* _Short exercise_:
Repeat everything from the line containing "The height and width of the screenshot is (590, 782)." down to the line containing "Click the Валенсия", with both of those lines included.

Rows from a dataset
───

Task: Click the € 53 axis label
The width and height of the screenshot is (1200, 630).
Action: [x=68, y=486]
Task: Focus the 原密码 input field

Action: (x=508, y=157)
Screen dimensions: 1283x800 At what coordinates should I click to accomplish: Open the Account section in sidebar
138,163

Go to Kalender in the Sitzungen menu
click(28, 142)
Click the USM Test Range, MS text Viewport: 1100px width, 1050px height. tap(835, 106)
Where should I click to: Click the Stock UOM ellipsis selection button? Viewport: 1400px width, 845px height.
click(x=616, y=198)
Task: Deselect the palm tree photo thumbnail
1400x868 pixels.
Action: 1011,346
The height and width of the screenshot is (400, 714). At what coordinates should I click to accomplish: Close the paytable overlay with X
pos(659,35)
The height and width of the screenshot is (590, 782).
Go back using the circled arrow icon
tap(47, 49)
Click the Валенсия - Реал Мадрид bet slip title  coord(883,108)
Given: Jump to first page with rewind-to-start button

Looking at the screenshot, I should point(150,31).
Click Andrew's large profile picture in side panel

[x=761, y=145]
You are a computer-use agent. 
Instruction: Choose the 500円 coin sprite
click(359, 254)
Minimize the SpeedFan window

───

* _Answer for this exercise_:
The height and width of the screenshot is (590, 782).
Go back using the circled arrow icon
tap(47, 49)
Click the Валенсия - Реал Мадрид bet slip title  coord(883,108)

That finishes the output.